Research drawing on international literature and local data has highlighted high prevalence rates of silicosis and other lung diseases – including COPD, emphysema, fibrosis and lung cancer – particularly among gold miners. Yet Sultan says misdiagnosis of occupational disease has been common “for several decades, maybe even a century,” often fuelled by a lack of awareness among physicians, industry and even health and safety professionals.
“The work is not done,” he says. “The award just gave us an opportunity to showcase that there is an issue, there is a concern, and the work is only just starting.”
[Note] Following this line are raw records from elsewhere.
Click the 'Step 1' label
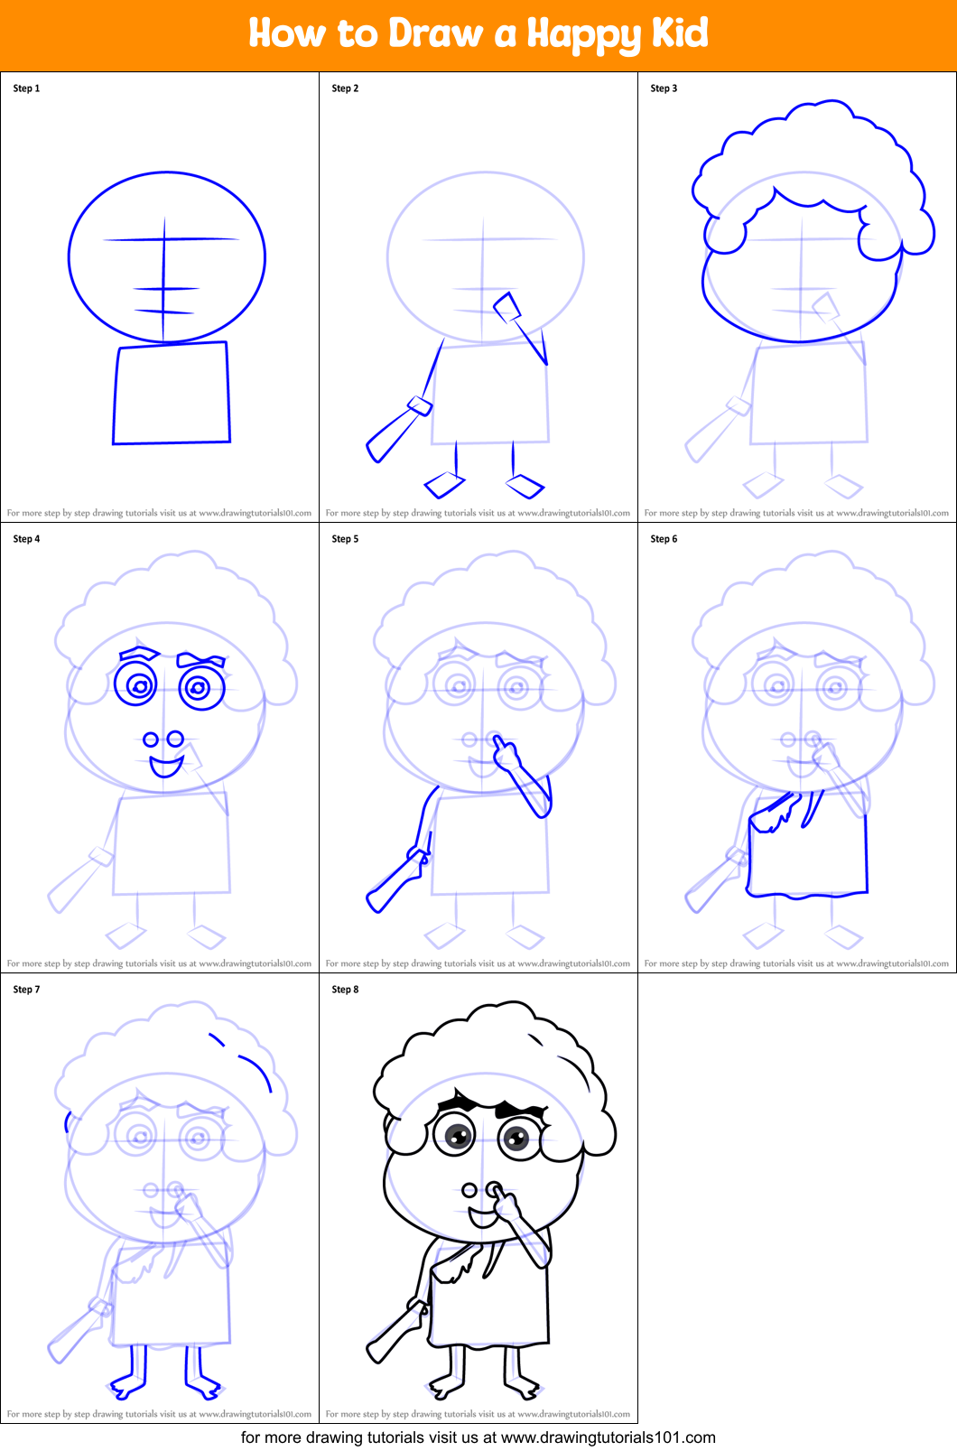(26, 88)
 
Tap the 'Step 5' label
(345, 539)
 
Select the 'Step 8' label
(345, 990)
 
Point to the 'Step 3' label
(664, 88)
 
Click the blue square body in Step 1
(172, 394)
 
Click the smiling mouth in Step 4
(166, 767)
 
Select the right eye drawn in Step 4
(200, 688)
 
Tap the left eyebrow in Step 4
(139, 651)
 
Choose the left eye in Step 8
(455, 1135)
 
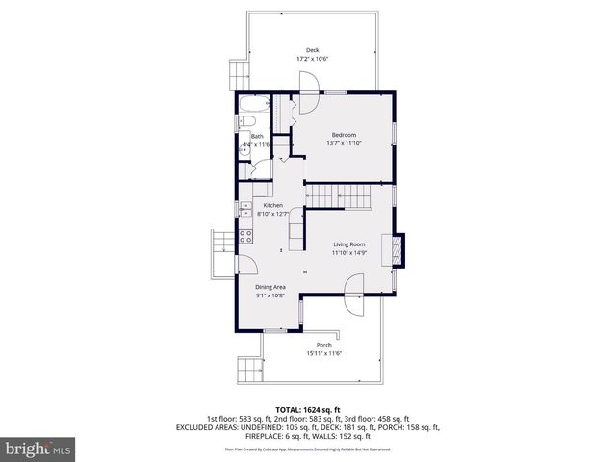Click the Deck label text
(312, 50)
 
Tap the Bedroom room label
(344, 134)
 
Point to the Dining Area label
(270, 287)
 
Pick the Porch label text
(324, 345)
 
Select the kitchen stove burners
(244, 234)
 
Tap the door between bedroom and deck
(307, 104)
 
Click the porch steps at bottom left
(248, 368)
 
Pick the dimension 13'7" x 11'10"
(344, 143)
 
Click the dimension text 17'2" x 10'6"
(312, 60)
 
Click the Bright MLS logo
(38, 449)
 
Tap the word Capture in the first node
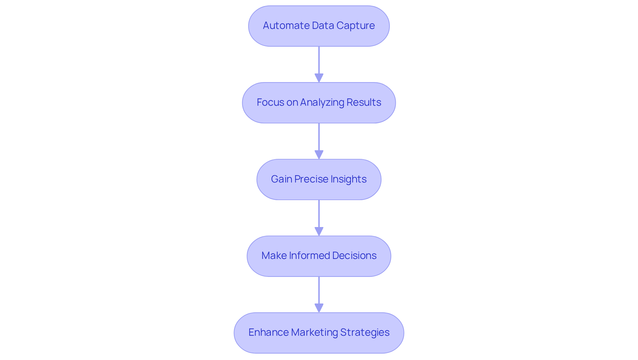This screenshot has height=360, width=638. [x=356, y=26]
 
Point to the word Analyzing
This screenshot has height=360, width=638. [x=322, y=102]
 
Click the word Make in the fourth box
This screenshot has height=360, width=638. [x=274, y=256]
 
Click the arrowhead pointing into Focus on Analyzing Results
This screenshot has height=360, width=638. [x=319, y=78]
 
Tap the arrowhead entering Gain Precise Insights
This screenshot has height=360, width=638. [x=319, y=155]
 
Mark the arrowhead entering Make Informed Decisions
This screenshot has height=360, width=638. [x=319, y=232]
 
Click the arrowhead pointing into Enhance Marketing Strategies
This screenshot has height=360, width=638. [x=319, y=308]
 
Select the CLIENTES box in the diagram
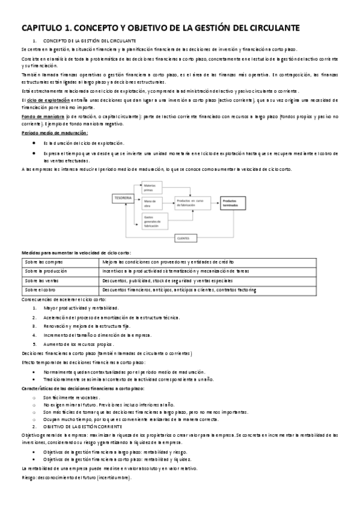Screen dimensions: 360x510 coord(183,238)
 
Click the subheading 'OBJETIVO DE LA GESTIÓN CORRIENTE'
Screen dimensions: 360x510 coord(85,426)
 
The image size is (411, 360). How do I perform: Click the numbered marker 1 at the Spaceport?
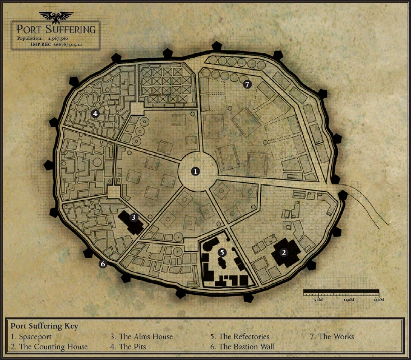(x=195, y=172)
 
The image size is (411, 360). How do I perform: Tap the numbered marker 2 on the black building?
(x=284, y=252)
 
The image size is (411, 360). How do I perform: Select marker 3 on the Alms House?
(x=133, y=217)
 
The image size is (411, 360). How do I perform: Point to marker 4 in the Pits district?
(x=95, y=113)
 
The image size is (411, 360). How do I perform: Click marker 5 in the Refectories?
(x=222, y=252)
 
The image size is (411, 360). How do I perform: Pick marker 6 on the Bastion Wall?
(x=103, y=264)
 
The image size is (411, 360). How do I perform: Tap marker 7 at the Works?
(x=247, y=84)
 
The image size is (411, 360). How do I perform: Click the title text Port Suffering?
(x=56, y=29)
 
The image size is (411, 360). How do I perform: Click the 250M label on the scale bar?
(x=378, y=300)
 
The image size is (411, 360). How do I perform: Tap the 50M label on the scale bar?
(x=318, y=300)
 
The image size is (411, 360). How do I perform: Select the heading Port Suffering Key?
(x=44, y=326)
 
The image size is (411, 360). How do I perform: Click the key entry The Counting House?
(x=49, y=347)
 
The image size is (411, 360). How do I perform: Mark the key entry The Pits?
(x=134, y=347)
Linking a global crisis to Canadian workplaces
The recognition comes as renewed attention is being paid to respirable silica exposure in construction, mining, tunnelling and engineered-stone fabrication – both globally and in Canada. WorkSafeBC has described silica dust as “one of the most serious occupational health hazards of our time,” reflecting the severity of the issue for current and future workers.
Sultan says one of the core problems is that safety hazards are easier to see and therefore easier for workplaces to act on, while occupational health hazards are often invisible, slow-moving and misunderstood.
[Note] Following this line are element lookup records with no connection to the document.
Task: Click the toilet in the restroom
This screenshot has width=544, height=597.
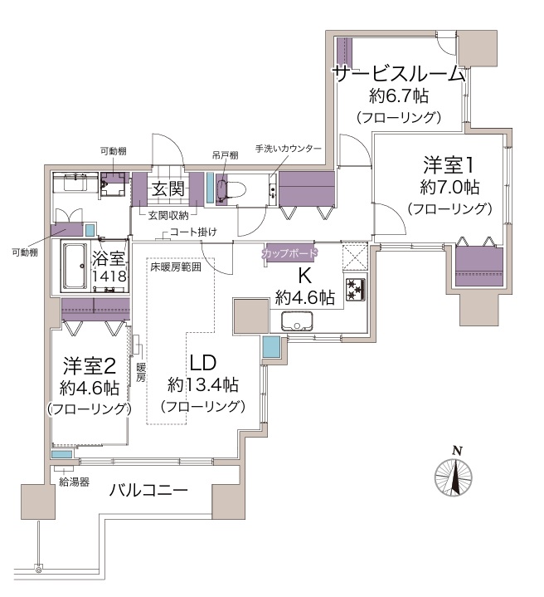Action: (x=231, y=189)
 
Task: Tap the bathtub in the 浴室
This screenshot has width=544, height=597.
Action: (x=75, y=267)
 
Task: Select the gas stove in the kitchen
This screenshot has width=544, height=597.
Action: (x=356, y=289)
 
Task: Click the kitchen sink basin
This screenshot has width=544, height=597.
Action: (x=297, y=321)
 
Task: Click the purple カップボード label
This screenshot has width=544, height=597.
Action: (x=290, y=253)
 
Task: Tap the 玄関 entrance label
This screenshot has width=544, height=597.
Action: (x=168, y=188)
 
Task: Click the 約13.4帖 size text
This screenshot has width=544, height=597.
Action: (x=203, y=385)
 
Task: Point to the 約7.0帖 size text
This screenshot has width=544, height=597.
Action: (x=449, y=187)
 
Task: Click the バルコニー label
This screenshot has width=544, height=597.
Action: (x=148, y=490)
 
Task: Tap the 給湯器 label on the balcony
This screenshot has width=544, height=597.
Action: (x=74, y=482)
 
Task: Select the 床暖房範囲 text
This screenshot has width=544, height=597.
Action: (x=176, y=267)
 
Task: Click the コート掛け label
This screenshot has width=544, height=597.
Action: (x=193, y=232)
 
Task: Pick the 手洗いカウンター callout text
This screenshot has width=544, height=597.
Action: (x=288, y=149)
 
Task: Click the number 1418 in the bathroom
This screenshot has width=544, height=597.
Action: (x=109, y=276)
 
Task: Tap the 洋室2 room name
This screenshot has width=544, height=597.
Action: (x=90, y=365)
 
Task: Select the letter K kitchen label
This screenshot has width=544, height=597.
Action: (x=304, y=276)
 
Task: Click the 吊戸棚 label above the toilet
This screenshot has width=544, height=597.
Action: (x=225, y=155)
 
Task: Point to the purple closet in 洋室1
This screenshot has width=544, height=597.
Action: (x=479, y=267)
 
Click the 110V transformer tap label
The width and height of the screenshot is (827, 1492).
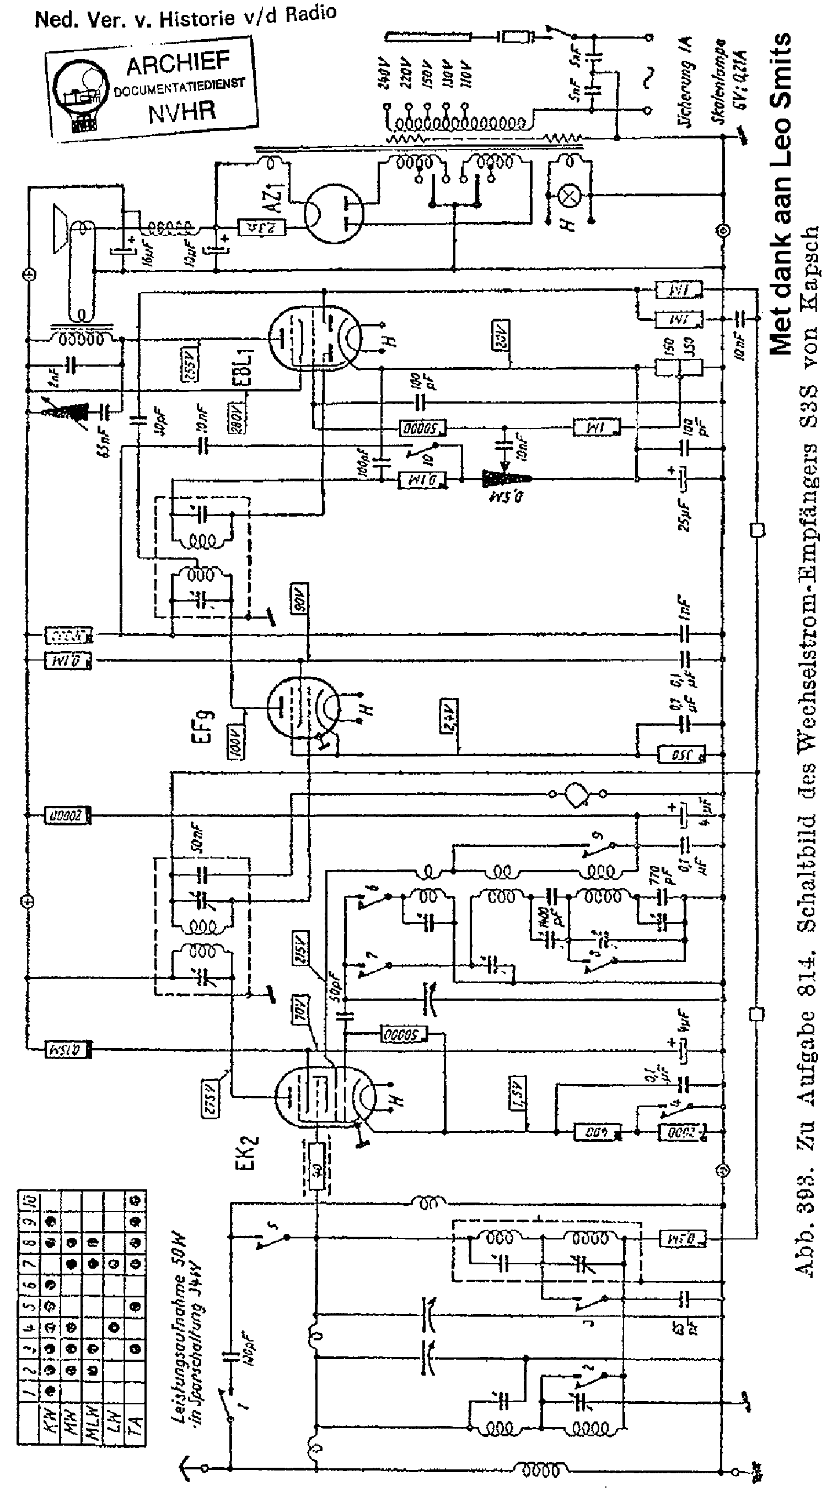[x=464, y=73]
“You see a hazard, you deal with it,” he says. “But when it comes to occupational health, the hazards may not be understood by everybody… and there tends to be a little bit of a blasé attitude.”
Statistically, workers are “eight times more likely” to suffer from or die of an occupational illness or disease than from a traumatic accident, he adds – a gap that should force a rethink of prevention priorities.
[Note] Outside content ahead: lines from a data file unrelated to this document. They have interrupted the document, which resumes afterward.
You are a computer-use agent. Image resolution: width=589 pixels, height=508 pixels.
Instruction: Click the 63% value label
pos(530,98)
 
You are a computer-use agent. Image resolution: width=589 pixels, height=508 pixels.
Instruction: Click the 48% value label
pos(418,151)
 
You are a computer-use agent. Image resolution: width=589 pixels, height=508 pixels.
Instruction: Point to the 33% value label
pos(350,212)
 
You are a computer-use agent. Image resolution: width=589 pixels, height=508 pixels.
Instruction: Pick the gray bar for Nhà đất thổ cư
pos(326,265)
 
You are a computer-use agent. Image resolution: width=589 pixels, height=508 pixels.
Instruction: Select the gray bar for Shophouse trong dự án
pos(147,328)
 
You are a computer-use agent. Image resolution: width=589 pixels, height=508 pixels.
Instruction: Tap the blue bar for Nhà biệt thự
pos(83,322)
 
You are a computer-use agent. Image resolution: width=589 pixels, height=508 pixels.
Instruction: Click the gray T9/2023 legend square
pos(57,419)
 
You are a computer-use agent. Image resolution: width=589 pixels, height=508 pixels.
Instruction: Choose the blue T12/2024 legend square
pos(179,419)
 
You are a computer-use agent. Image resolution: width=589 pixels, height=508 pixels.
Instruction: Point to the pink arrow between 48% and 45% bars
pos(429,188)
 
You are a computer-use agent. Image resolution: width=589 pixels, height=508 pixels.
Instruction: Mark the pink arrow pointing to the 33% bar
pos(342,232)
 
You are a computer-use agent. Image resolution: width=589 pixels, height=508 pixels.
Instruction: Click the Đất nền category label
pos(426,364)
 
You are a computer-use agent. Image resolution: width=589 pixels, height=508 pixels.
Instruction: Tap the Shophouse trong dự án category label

AI, early detection and a Canadian research partnership
Sultan’s work is now intersecting with artificial intelligence in a project that could have major implications for early detection of lung disease.
As a research collaborator with the University of British Columbia (UBC), he helped secure a $600,000 grant from the Canadian Institutes of Health Research to pilot AI-enabled early-detection tools for tuberculosis, with an explicit push to include silicosis.
Using software modules that integrate with X-ray systems, the project aims to flag early changes in the lung far faster than traditional approaches – reducing what might be a one- or two-day diagnostic process for silicosis to under an hour in many cases. Each image further trains the algorithm, improving accuracy and speed over time.
Crucially, Sultan says, the technology could help address the persistent problem of silicosis being misdiagnosed as tuberculosis, while also compensating for the shortage of specialists trained as ILO readers to interpret complex chest films.
Field trials are under way or planned in countries including Malawi, South Africa and Eswatini, with the SAMA cohort providing a large and diverse sample.
Lessons for Canadian health and safety leaders
For Canadian occupational health and safety professionals, Sultan’s message is clear: AI and advanced diagnostics are important, but they are “usually when we have got it wrong” – after exposure has already occurred.
“There are a lot of substances that have silica or respirable crystalline silica contained within them, whether it is bricks, tiles, sandstone, artificial countertops, even in manufacturing of glass and plastics,” he says. “If we get it wrong as health and safety professionals, we set off a chain of events which can then lead to somebody getting ill and also exposes an organization to potential risk and liability as well.”
He urges safety leaders to return to fundamentals: robust risk assessments, proper exposure control plans, elimination of silica at the source wherever possible, and strict adherence to the hierarchy of controls before defaulting to personal protective equipment.
“What we tend to find is that when it comes to industry, we tend to jump quite quickly just to issue somebody with a dust mask,” he says. “It leads to a false sense of security… We are really the gatekeepers for protecting our colleagues in the field. We need to up our game.”